Charles Lee (Gregory Urquiag, Univ. of California – Davis)

26 January 2018. A company spun-off from a university tissue engineering research lab received clearance from the Food and Drug Administration to market its polymer material in the U.S. to help regrow bones. Molecular Matrix Inc. in Sacramento, California is a 7 year-old company based on research at University of California – Davis medical school, founded by cell biology professor Charles Lee.

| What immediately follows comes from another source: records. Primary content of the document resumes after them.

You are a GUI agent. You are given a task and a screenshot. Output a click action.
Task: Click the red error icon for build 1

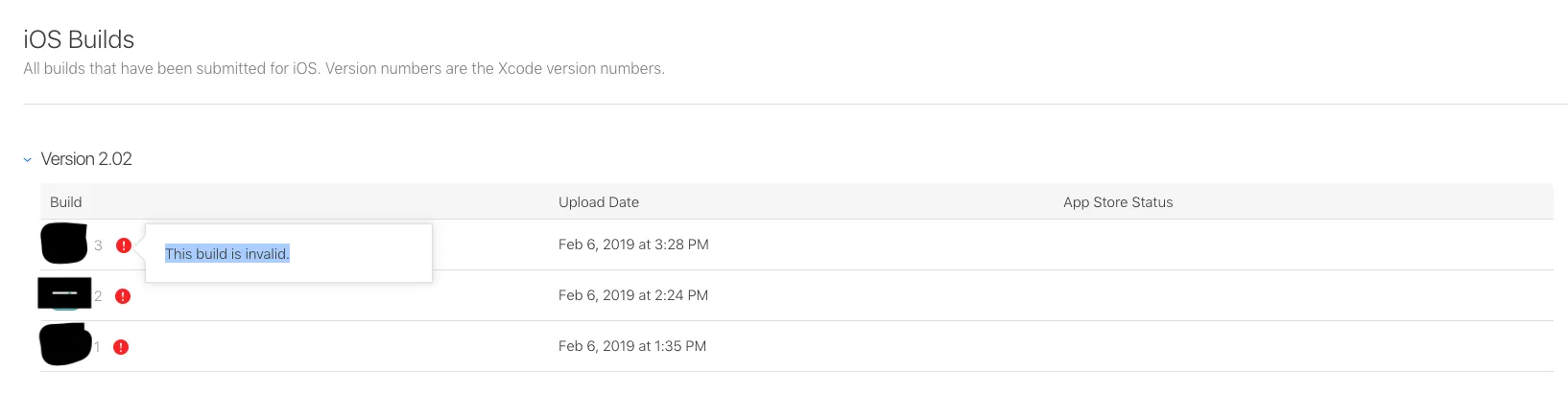(121, 347)
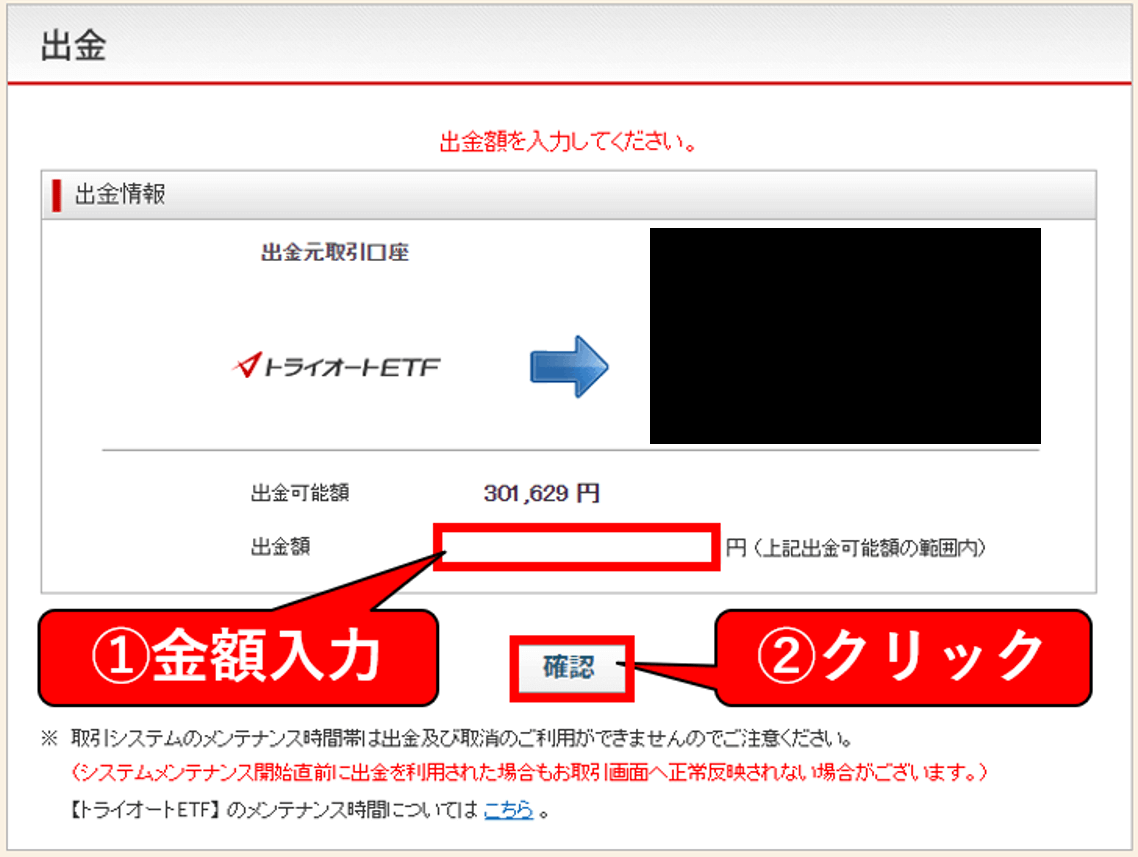The height and width of the screenshot is (857, 1138).
Task: Open the こちら maintenance time link
Action: coord(508,810)
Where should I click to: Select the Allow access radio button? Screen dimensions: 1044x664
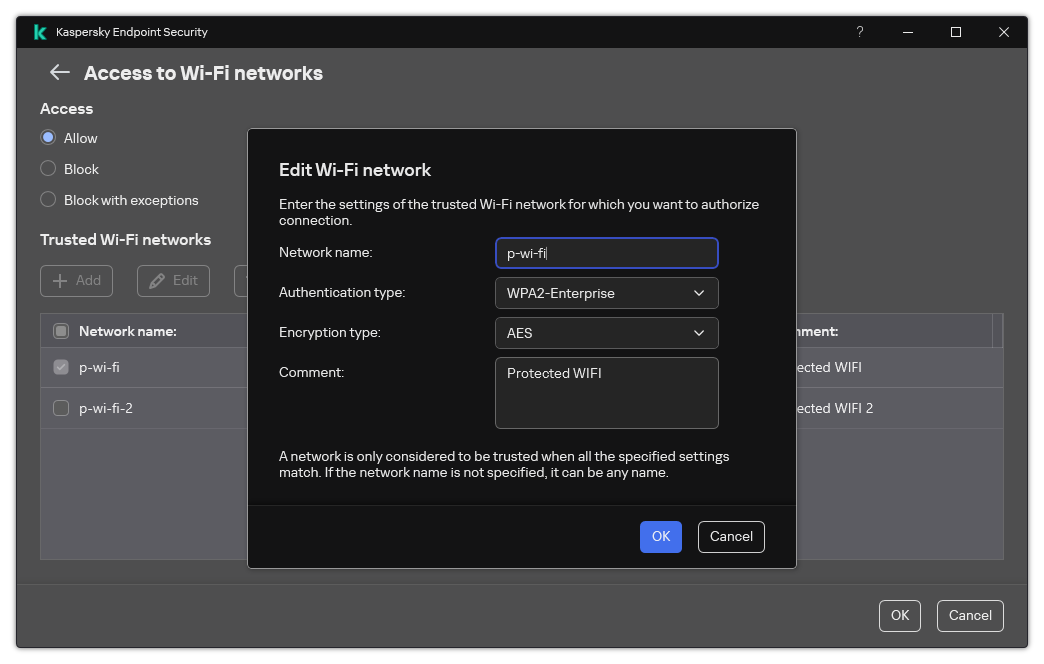click(x=48, y=137)
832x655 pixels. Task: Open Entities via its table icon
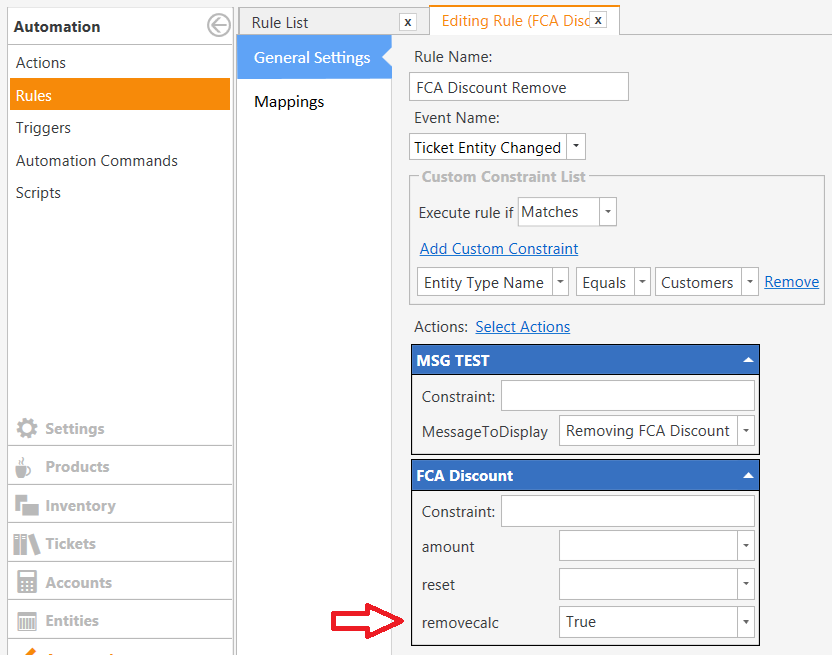(27, 620)
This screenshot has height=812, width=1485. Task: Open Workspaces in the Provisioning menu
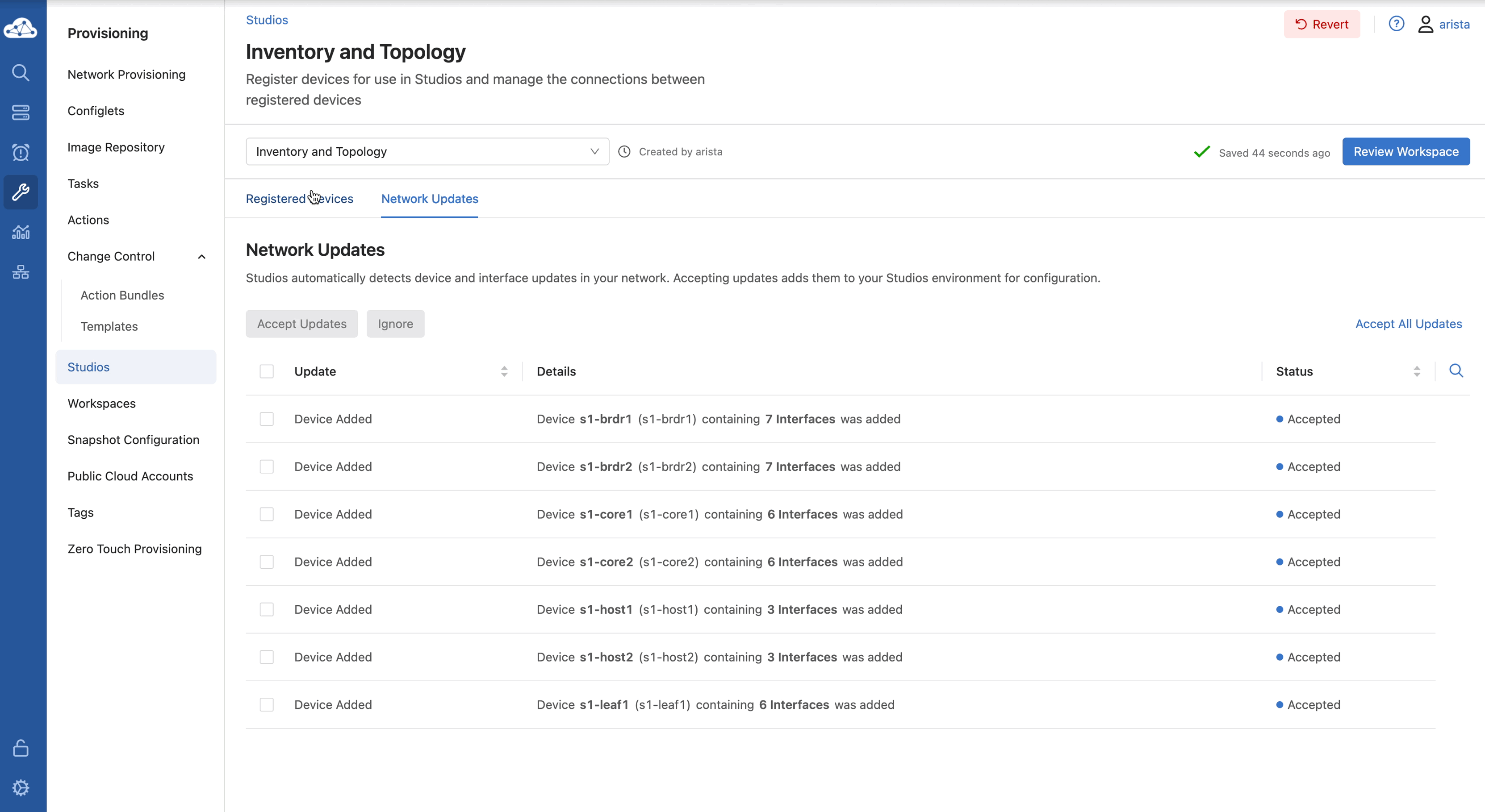point(101,404)
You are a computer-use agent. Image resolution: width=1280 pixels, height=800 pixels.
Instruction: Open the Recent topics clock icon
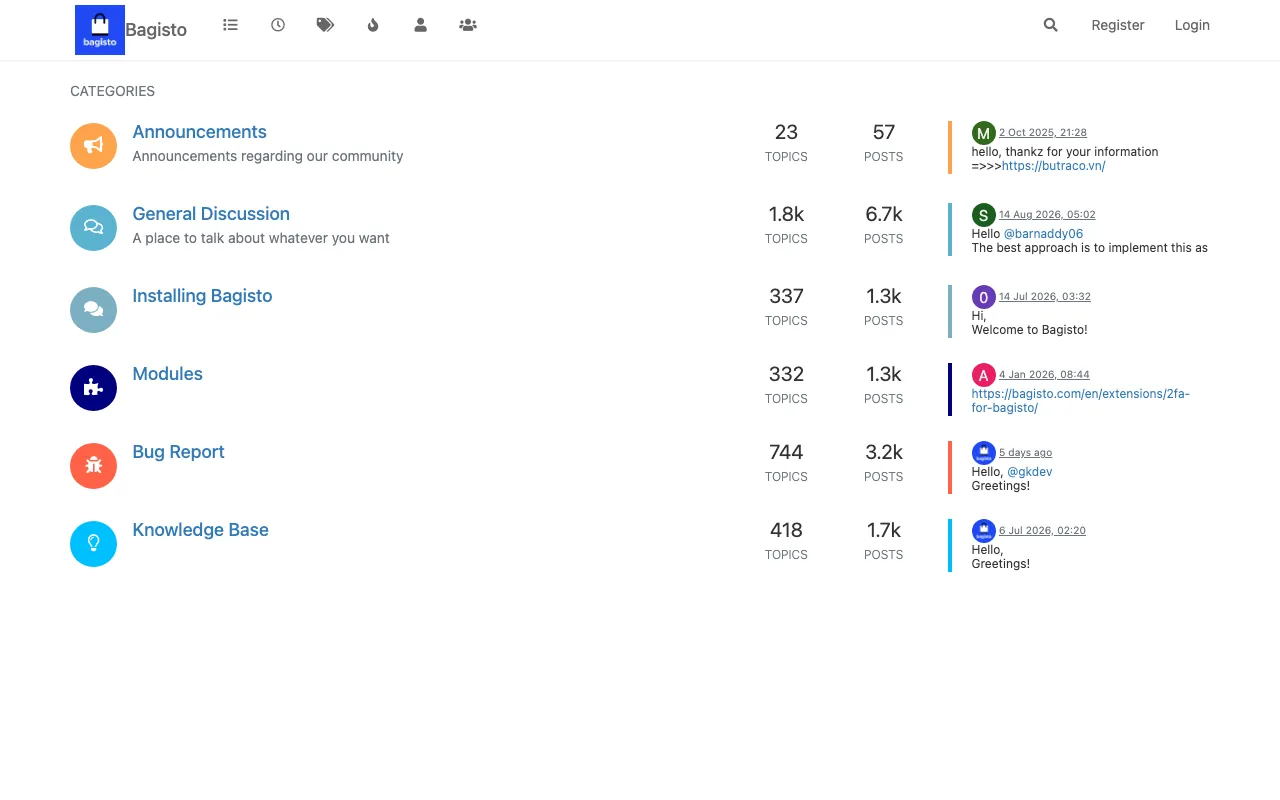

The company’s main product is Osteo-P, which received the FDA clearance, known officially as 510(k) premarket notification, for the applicable section of the Federal Food, Drug, and Cosmetic Act. Osteo-P substitutes for an individual’s real bone, to help fill voids, such as when fractures occur. The material is made from an engineered biocompatible and biodegradable polymer material, with carbohydrate molecules bound in to encourage and support natural bone growth.

While the Osteo-P material is a spongy and porous scaffold, when placed into bone grafts, it recruits precursor bone cells called osteoblasts to form into collagen and mineralize to provide strength in bone tissue. Molecular Matrix says the material supports and guides the growth of new bone material in voids and grafts, which becomes fully functioning after healing.

In a company statement, Lee says, “Osteo-P provides an optimal microenvironment for infiltration of bone precursors such as osteoblasts that have been known to play a key role in bone regeneration. This microenvironment includes a significant surface area that allows the flow of fluids and metabolites, leading to the formation of healthy bone.”

Lee, an adjunct professor in the UC-Davis medical school’s Department of Cell Biology and Human Anatomy, formed the company initially to commercialize his research on scaffolds for stem cells to develop into mature tissue. Ironically, Osteo-P provides a scaffold that stimulates growth of new bone without stem cells, starting instead with precursor cells such as osteoblasts.

Molecular Matrix expects to release Osteo-P for distribution in March. The company plans to make the material available as large pore granules, sheets, cubes, wedges, and cylinders or in custom sizes.

Lee says Molecular Matrix benefited from UC-Davis’s research commercialization entrepreneurial development programs such as Venture Catalyst that helps gain intellectual property protection for discoveries and raise capital. And while raising capital is important to any enterprise, he credits the proximity to UC-Davis with helping recruit talent, including interns, that are a key driver in the company’s development. “I ended up getting more and more people who believed in the technology,” Lee notes in a university statement, “and when the people came together, the money followed.”